PASSAGE:
# # # # #

Extinct family of gastropods

Lesueurillidae is an extinct family of paleozoic molluscs (gastropods?) with anisostrophically coiled shells of uncertain position (Gastropoda?) (according to the taxonomy of the Gastropoda by Bouchet & Rocroi, 2005).

== Taxonomy ==
The taxonomy of the Gastropoda by Bouchet & Rocroi, 2005 categorizes Lesueurillidae in the superfamilia Euomphaloidea within the Paleozoic molluscs with anisostrophically coiled shells of uncertain position (Gastropoda?). This family has no subfamilies.

== Genera ==
Genera in the family Lesueurillidae include
- Eccyliopterus Remelé, 1888
  - Eccyliopterus abendanoni
  - Eccyliopterus alatus (Roemer, 1876) - type species
  - Eccyliopterus corniculum
  - Eccyliopterus declivis Koken, 1925 - synonym: Eccyliopterus spirillum.
  - Eccyliopterus incresens
  - Eccyliopterus ottawaensis
  - Eccyliopterus owenanus
  - Eccyliopterus regularis - synonym: Eccyliopterus princeps.

# # # # #

DATA EXCERPTS:
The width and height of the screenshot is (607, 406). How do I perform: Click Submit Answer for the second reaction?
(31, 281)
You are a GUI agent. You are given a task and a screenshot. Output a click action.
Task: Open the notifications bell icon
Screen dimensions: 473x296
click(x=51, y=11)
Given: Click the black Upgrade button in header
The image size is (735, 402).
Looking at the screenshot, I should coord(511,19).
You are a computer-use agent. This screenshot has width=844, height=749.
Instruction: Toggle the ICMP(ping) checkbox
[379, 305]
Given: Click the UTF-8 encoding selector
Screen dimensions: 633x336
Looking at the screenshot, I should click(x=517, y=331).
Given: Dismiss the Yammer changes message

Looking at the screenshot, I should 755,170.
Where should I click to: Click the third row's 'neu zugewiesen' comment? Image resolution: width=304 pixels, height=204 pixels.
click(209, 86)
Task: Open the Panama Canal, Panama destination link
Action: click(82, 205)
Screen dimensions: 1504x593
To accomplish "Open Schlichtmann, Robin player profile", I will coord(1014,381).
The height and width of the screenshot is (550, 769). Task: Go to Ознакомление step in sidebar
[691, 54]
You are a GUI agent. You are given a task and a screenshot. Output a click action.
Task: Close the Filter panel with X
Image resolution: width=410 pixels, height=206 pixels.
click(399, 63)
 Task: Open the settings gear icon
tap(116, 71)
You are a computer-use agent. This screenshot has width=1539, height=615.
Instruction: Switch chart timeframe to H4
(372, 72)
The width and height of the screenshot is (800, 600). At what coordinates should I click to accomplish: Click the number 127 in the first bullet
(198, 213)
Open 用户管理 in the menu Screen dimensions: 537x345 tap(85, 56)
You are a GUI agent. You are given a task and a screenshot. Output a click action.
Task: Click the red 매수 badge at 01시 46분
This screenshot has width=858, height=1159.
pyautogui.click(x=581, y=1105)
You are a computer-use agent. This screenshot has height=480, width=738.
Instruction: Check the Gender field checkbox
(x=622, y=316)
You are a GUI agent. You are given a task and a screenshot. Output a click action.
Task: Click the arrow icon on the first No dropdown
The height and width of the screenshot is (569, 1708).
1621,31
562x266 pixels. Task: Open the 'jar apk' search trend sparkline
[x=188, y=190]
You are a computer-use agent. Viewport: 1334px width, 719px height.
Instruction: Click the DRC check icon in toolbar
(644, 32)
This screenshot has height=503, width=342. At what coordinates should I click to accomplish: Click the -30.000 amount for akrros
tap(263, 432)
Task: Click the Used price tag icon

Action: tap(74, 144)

# # # # #

EXERCISE REQUIREMENTS:
[1] Answer these from the passage on Lesueurillidae:
(a) Whose taxonomy of the Gastropoda is used to classify the family?
(b) In which superfamily is Lesueurillidae placed?
(c) Which member of Eccyliopterus is named as the type species?
[2] List every name that has its own entry beneath the genus Eccyliopterus in the passage on Lesueurillidae, leaving out the names given only as synonyms.
The material comes from a separate source and has no connection to the Lesueurillidae passage.

TASK-BY-TASK ANSWERS:
[1]
(a) Bouchet & Rocroi, 2005
(b) Euomphaloidea
(c) Eccyliopterus alatus (Roemer, 1876)

[2]
- Eccyliopterus abendanoni
- Eccyliopterus alatus
- Eccyliopterus corniculum
- Eccyliopterus declivis
- Eccyliopterus incresens
- Eccyliopterus ottawaensis
- Eccyliopterus owenanus
- Eccyliopterus regularis